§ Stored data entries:
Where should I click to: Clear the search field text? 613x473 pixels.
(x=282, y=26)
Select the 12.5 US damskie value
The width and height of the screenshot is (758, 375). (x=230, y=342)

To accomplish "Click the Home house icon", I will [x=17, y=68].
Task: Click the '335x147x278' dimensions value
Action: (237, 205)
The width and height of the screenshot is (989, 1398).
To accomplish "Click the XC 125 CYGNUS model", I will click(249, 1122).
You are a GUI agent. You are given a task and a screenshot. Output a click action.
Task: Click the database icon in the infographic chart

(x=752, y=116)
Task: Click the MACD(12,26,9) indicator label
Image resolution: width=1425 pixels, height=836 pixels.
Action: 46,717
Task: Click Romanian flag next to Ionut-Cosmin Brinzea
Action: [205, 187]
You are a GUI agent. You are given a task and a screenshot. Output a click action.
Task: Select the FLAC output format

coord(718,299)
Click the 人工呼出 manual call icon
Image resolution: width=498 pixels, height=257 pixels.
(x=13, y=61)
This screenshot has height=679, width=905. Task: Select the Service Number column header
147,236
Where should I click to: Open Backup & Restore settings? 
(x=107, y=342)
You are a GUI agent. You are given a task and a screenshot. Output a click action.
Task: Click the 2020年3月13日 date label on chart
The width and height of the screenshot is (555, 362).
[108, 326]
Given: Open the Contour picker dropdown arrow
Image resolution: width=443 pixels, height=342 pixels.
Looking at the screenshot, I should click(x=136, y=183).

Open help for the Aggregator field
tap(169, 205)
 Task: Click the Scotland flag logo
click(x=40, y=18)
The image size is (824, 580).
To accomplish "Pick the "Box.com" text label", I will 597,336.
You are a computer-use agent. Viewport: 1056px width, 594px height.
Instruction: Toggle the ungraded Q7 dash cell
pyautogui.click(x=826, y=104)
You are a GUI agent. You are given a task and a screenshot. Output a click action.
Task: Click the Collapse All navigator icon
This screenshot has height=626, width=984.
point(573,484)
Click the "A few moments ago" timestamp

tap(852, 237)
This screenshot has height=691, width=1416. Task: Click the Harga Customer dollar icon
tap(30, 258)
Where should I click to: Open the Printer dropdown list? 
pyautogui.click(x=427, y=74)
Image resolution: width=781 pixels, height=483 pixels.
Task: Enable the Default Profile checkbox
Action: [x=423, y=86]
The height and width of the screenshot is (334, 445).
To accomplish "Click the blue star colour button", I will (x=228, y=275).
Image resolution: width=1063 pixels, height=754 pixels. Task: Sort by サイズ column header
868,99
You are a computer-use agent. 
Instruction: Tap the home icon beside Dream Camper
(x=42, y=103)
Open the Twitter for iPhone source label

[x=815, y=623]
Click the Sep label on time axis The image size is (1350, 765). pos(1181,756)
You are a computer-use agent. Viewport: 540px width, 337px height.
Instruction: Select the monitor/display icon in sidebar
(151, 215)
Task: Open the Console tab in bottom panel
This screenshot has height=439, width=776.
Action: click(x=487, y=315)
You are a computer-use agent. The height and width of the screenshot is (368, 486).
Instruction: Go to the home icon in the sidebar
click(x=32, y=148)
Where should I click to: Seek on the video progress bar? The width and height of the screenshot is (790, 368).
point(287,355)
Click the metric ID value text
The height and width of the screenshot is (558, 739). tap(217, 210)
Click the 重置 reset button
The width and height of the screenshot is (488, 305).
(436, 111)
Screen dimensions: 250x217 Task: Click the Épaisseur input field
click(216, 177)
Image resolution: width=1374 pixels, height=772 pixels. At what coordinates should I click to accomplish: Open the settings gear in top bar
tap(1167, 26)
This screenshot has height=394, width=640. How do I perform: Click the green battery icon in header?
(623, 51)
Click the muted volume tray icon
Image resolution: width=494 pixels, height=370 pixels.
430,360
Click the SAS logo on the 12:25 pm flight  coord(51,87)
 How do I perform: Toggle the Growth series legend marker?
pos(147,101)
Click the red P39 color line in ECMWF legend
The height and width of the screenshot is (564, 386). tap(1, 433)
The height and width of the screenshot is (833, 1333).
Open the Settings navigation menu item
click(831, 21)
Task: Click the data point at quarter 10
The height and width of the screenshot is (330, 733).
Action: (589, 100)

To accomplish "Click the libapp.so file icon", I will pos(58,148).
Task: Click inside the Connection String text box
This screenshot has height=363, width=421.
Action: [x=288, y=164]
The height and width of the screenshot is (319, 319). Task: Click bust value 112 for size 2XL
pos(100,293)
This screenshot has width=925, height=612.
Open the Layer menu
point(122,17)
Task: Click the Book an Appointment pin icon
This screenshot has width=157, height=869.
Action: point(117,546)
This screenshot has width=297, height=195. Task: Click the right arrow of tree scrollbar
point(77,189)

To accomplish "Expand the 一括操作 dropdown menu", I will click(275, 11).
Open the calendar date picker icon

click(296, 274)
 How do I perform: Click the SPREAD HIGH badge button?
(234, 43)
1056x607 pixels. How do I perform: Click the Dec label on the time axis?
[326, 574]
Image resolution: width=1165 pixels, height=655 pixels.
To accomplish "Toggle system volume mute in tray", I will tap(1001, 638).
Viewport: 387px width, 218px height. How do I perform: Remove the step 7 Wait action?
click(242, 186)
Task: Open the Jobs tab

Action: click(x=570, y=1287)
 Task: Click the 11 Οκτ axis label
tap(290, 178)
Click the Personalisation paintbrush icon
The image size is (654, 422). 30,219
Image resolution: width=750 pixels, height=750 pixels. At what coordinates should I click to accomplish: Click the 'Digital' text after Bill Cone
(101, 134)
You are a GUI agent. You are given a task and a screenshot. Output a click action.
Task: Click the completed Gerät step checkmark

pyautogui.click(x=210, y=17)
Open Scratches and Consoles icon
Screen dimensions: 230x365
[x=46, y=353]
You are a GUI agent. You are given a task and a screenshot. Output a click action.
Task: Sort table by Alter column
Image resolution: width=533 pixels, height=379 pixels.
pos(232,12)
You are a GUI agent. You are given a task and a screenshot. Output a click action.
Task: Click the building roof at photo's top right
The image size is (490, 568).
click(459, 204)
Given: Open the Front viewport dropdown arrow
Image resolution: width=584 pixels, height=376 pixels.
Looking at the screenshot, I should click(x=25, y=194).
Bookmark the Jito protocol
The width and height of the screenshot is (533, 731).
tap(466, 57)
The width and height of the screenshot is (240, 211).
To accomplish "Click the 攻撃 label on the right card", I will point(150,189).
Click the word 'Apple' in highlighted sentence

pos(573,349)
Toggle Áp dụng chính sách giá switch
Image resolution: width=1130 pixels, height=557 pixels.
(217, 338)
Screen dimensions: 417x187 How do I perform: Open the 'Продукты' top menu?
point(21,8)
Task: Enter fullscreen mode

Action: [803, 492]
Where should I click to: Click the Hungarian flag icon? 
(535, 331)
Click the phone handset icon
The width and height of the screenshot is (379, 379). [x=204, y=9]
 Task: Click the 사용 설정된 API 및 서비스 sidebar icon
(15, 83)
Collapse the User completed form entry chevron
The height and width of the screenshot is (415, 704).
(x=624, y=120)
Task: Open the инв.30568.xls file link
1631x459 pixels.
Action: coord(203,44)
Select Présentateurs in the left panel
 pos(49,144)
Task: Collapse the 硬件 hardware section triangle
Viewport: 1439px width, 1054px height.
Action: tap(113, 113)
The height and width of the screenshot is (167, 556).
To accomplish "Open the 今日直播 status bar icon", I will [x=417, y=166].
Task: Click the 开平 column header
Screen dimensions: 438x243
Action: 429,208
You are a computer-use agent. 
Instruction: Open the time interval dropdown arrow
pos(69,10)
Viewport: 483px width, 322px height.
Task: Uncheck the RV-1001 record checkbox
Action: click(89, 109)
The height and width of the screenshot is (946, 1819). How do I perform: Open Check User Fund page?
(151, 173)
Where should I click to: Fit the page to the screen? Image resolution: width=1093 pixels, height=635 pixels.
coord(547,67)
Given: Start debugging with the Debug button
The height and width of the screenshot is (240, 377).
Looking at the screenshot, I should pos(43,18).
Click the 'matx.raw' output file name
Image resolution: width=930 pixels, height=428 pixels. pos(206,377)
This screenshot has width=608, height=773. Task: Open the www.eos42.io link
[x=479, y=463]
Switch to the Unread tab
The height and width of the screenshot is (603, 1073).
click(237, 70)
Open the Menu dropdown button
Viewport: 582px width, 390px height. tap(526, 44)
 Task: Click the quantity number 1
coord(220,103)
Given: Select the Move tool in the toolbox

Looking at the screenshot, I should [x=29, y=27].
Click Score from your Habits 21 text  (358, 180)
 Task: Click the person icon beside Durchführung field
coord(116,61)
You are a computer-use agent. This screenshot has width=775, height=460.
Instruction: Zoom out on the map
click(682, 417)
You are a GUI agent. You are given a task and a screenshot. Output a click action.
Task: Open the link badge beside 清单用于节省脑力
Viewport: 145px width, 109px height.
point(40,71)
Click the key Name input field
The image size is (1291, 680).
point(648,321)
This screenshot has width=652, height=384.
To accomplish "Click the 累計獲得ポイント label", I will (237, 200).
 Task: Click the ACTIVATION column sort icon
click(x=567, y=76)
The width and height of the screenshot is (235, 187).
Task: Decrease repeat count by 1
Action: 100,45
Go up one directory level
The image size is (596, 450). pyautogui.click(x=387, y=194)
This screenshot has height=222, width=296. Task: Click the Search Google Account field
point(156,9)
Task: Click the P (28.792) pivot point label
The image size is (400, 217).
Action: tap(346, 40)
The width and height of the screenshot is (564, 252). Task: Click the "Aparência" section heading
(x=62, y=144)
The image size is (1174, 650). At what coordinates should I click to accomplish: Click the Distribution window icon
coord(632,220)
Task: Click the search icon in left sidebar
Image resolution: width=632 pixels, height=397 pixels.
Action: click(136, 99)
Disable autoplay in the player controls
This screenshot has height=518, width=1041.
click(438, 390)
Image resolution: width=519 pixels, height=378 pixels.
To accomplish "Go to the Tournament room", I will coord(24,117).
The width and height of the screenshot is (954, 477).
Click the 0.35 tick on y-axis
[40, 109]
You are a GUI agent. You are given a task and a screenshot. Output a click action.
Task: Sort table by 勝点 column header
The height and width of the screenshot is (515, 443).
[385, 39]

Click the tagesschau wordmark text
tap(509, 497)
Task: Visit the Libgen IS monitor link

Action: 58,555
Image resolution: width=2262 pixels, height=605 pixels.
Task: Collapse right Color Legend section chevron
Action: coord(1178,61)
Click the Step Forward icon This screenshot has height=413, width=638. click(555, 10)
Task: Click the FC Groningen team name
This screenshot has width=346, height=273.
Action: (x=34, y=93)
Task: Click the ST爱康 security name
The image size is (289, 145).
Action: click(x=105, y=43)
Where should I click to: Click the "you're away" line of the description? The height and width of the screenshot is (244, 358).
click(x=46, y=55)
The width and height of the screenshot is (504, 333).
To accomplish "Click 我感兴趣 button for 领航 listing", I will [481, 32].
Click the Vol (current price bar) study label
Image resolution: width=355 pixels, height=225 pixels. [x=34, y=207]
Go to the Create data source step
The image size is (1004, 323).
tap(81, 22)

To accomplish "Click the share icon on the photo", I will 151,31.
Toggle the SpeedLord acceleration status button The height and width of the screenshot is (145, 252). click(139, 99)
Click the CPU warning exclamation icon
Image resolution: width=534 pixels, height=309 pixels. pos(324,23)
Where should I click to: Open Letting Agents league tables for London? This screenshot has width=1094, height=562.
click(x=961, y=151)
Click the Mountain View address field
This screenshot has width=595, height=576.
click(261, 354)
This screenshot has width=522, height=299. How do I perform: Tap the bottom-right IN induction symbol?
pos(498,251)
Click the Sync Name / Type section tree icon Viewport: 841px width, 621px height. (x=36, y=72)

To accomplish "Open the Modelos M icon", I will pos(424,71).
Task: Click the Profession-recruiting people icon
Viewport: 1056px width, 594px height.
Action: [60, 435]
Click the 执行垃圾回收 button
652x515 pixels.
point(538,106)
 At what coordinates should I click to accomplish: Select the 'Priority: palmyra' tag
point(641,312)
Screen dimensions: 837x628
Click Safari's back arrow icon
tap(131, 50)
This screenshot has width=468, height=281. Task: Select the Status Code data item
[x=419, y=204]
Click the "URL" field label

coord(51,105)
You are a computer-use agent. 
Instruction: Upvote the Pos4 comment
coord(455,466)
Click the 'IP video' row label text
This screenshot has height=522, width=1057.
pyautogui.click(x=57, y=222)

§ What you are asked to do: For this exercise, please output exactly the lines above starting at the line with "Task: Click the MACD(12,26,9) indicator label" and ending at the line with "Click the 人工呼出 manual call icon", ends included.

§ Answer box:
Task: Click the MACD(12,26,9) indicator label
Image resolution: width=1425 pixels, height=836 pixels.
Action: 46,717
Task: Click Romanian flag next to Ionut-Cosmin Brinzea
Action: [205, 187]
You are a GUI agent. You are given a task and a screenshot. Output a click action.
Task: Select the FLAC output format

coord(718,299)
Click the 人工呼出 manual call icon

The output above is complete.